TRECHO SELECIONADO:
--------------------------------------------------
Neste texto, procuramos desenvolver algumas reflexões sobre os mecanismos ideológicos utilizados pelo poder para dominar, encobrindo os reais interesses que motivam as ações políticas e econômicas, assim como a construção do discurso jurídico. Começando pela análise da formação do Estado constitucional em suas linhas gerais, vamos ressaltar as contradições entre o discurso oficial e como se mostrou a realidade das relações sociais e econômicas.

As teorias, enquanto simplificações coerentes sistematizadas do real observado, constroem códigos próprios, que passam a ser instrumentos não só de compreensão mas também de limitação do campo de compreensão e muitas vezes como exercício de poder de grupos sobre outros grupos. Ou seja, se o conhecimento pode ter o condão de libertar, o conhecimento elitizado, escondido em códigos secretos ou labirintos lingüísticos torna-se fator de dominação ideológica, dominação esta fundamental para a legitimação de poderes excludentes.
--------------------------------------------------
DESCRIÇÃO DO EXERCÍCIO:
Transcreva, do trecho sobre ideologia e poder, a parte que vai de "As teorias, enquanto" até "de poderes excludentes.", com ambos os extremos incluídos.
--------------------------------------------------
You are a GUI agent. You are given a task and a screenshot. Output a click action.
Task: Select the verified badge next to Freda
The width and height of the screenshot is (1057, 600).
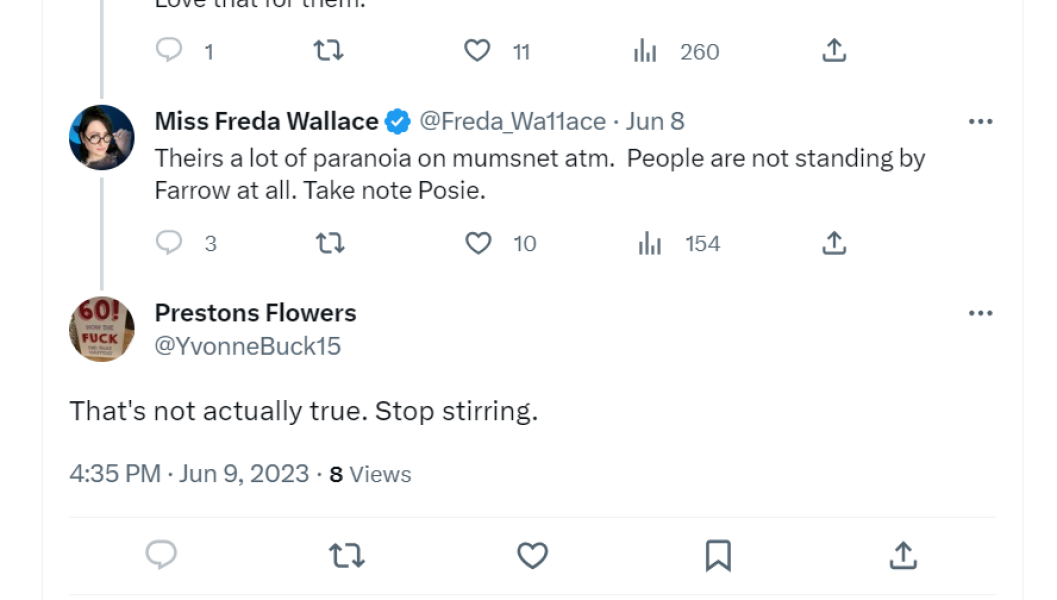(397, 119)
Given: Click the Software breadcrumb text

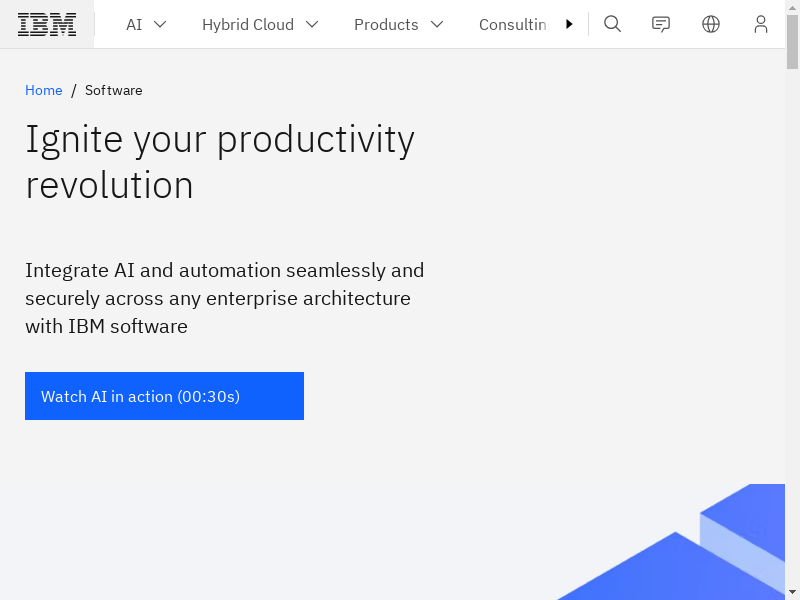Looking at the screenshot, I should [x=113, y=90].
--------------------------------------------------
EM RESPOSTA:
As teorias, enquanto simplificações coerentes sistematizadas do real observado, constroem códigos próprios, que passam a ser instrumentos não só de compreensão mas também de limitação do campo de compreensão e muitas vezes como exercício de poder de grupos sobre outros grupos. Ou seja, se o conhecimento pode ter o condão de libertar, o conhecimento elitizado, escondido em códigos secretos ou labirintos lingüísticos torna-se fator de dominação ideológica, dominação esta fundamental para a legitimação de poderes excludentes.